▶ **GIVEN INSTRUCTION**: Copy out all of the records below, changing "Sign in" to "Log in" and leaving every other part untouched.

▶ **SOURCE DATA**:
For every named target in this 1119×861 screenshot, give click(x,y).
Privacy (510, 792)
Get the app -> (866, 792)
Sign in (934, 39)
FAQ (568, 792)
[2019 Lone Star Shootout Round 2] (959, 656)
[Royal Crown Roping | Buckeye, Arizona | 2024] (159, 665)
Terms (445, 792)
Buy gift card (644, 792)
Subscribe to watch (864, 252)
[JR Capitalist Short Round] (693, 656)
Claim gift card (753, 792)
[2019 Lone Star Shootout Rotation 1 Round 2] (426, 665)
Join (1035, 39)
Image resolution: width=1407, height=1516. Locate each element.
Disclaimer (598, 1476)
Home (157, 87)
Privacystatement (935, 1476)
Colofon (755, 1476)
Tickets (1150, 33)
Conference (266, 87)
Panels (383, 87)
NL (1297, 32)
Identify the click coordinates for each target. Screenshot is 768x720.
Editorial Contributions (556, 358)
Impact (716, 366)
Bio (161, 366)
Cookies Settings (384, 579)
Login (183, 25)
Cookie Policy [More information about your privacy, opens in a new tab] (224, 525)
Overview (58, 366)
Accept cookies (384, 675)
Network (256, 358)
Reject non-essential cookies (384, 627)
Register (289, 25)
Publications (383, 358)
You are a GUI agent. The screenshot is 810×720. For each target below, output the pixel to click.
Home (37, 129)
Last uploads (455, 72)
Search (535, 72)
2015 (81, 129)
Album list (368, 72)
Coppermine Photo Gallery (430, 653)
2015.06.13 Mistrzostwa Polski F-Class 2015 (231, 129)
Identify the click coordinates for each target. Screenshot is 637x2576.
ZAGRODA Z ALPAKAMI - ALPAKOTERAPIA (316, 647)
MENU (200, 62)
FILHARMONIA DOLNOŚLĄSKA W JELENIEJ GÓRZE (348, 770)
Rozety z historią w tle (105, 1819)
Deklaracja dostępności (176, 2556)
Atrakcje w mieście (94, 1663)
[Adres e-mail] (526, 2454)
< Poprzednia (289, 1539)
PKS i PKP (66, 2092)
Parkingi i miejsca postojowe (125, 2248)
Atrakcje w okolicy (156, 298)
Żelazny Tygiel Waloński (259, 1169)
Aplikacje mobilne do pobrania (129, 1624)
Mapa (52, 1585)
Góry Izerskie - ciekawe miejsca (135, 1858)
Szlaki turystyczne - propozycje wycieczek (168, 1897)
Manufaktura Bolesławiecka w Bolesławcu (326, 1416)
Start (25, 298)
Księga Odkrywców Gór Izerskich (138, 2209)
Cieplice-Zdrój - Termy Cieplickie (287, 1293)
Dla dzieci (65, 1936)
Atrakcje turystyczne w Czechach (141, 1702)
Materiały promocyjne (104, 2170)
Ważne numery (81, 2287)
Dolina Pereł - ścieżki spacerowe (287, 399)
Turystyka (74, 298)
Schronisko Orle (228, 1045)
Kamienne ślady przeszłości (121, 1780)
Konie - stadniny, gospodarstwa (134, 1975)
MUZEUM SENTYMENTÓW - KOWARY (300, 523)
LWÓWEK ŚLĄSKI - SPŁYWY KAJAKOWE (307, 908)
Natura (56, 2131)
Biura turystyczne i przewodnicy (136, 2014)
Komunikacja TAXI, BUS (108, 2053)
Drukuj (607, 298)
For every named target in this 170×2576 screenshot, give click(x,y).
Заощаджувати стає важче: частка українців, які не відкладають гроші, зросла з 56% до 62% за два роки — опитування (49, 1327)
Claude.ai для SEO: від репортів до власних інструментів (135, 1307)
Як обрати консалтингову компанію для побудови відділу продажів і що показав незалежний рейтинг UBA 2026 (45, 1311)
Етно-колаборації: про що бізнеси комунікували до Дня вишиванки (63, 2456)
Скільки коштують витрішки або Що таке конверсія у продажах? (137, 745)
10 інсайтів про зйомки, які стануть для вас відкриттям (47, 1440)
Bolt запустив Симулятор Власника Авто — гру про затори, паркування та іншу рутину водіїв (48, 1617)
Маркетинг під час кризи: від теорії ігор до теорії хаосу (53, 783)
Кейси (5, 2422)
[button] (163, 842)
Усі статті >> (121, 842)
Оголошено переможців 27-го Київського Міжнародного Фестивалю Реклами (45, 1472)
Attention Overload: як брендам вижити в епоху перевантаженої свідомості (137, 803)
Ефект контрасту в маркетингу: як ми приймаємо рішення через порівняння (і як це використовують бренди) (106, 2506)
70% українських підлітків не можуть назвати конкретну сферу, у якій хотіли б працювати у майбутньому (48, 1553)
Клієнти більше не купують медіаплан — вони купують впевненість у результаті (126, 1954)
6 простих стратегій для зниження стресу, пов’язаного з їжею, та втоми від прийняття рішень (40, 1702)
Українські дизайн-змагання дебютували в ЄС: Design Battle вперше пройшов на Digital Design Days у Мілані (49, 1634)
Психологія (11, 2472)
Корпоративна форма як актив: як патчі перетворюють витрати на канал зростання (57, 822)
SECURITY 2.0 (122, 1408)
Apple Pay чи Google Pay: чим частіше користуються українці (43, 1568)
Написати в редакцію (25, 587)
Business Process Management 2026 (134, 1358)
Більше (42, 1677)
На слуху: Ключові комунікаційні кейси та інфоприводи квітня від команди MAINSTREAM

▶ **RESPONSE**:
For every named target in this 1119×861 screenshot, give click(x,y).
Privacy (510, 792)
Get the app -> (866, 792)
Log in (934, 39)
FAQ (568, 792)
[2019 Lone Star Shootout Round 2] (959, 656)
[Royal Crown Roping | Buckeye, Arizona | 2024] (159, 665)
Terms (445, 792)
Buy gift card (644, 792)
Subscribe to watch (864, 252)
[JR Capitalist Short Round] (693, 656)
Claim gift card (753, 792)
[2019 Lone Star Shootout Rotation 1 Round 2] (426, 665)
Join (1035, 39)
Image resolution: width=1407, height=1516. Locate each element.
Disclaimer (598, 1476)
Home (157, 87)
Privacystatement (935, 1476)
Colofon (755, 1476)
Tickets (1150, 33)
Conference (266, 87)
Panels (383, 87)
NL (1297, 32)
Identify the click coordinates for each target. Screenshot is 768x720.
Editorial Contributions (556, 358)
Impact (716, 366)
Bio (161, 366)
Cookies Settings (384, 579)
Login (183, 25)
Cookie Policy [More information about your privacy, opens in a new tab] (224, 525)
Overview (58, 366)
Accept cookies (384, 675)
Network (256, 358)
Reject non-essential cookies (384, 627)
Register (289, 25)
Publications (383, 358)
You are a GUI agent. The screenshot is 810×720. For each target below, output the pixel to click.
Home (37, 129)
Last uploads (455, 72)
Search (535, 72)
2015 (81, 129)
Album list (368, 72)
Coppermine Photo Gallery (430, 653)
2015.06.13 Mistrzostwa Polski F-Class 2015 (231, 129)
Identify the click coordinates for each target. Screenshot is 637x2576.
ZAGRODA Z ALPAKAMI - ALPAKOTERAPIA (316, 647)
MENU (200, 62)
FILHARMONIA DOLNOŚLĄSKA W JELENIEJ GÓRZE (348, 770)
Rozety z historią w tle (105, 1819)
Deklaracja dostępności (176, 2556)
Atrakcje w mieście (94, 1663)
[Adres e-mail] (526, 2454)
< Poprzednia (289, 1539)
PKS i PKP (66, 2092)
Parkingi i miejsca postojowe (125, 2248)
Atrakcje w okolicy (156, 298)
Żelazny Tygiel Waloński (259, 1169)
Aplikacje mobilne do pobrania (129, 1624)
Mapa (52, 1585)
Góry Izerskie - ciekawe miejsca (135, 1858)
Szlaki turystyczne - propozycje wycieczek (168, 1897)
Manufaktura Bolesławiecka w Bolesławcu (326, 1416)
Start (25, 298)
Księga Odkrywców Gór Izerskich (138, 2209)
Cieplice-Zdrój - Termy Cieplickie (287, 1293)
Dla dzieci (65, 1936)
Atrakcje turystyczne w Czechach (141, 1702)
Materiały promocyjne (104, 2170)
Ważne numery (81, 2287)
Dolina Pereł - ścieżki spacerowe (287, 399)
Turystyka (74, 298)
Schronisko Orle (228, 1045)
Kamienne ślady przeszłości (121, 1780)
Konie - stadniny, gospodarstwa (134, 1975)
MUZEUM SENTYMENTÓW - KOWARY (300, 523)
LWÓWEK ŚLĄSKI - SPŁYWY KAJAKOWE (307, 908)
Natura (56, 2131)
Biura turystyczne i przewodnicy (136, 2014)
Komunikacja TAXI, BUS (108, 2053)
Drukuj (607, 298)
For every named target in this 170×2576 screenshot, give click(x,y).
Заощаджувати стає важче: частка українців, які не відкладають гроші, зросла з 56% до 62% за два роки — опитування (49, 1327)
Claude.ai для SEO: від репортів до власних інструментів (135, 1307)
Як обрати консалтингову компанію для побудови відділу продажів і що показав незалежний рейтинг UBA 2026 (45, 1311)
Етно-колаборації: про що бізнеси комунікували до Дня вишиванки (63, 2456)
Скільки коштують витрішки або Що таке конверсія у продажах? (137, 745)
10 інсайтів про зйомки, які стануть для вас відкриттям (47, 1440)
Bolt запустив Симулятор Власника Авто — гру про затори, паркування та іншу рутину водіїв (48, 1617)
Маркетинг під час кризи: від теорії ігор до теорії хаосу (53, 783)
Кейси (5, 2422)
[button] (163, 842)
Усі статті >> (121, 842)
Оголошено переможців 27-го Київського Міжнародного Фестивалю Реклами (45, 1472)
Attention Overload: як брендам вижити в епоху перевантаженої свідомості (137, 803)
Ефект контрасту в маркетингу: як ми приймаємо рішення через порівняння (і як це використовують бренди) (106, 2506)
70% українських підлітків не можуть назвати конкретну сферу, у якій хотіли б працювати у майбутньому (48, 1553)
Клієнти більше не купують медіаплан — вони купують впевненість у результаті (126, 1954)
6 простих стратегій для зниження стресу, пов’язаного з їжею, та втоми від прийняття рішень (40, 1702)
Українські дизайн-змагання дебютували в ЄС: Design Battle вперше пройшов на Digital Design Days у Мілані (49, 1634)
Психологія (11, 2472)
Корпоративна форма як актив: як патчі перетворюють витрати на канал зростання (57, 822)
SECURITY 2.0 (122, 1408)
Apple Pay чи Google Pay: чим частіше користуються українці (43, 1568)
Написати в редакцію (25, 587)
Business Process Management 2026 (134, 1358)
Більше (42, 1677)
На слуху: Ключові комунікаційні кейси та інфоприводи квітня від команди MAINSTREAM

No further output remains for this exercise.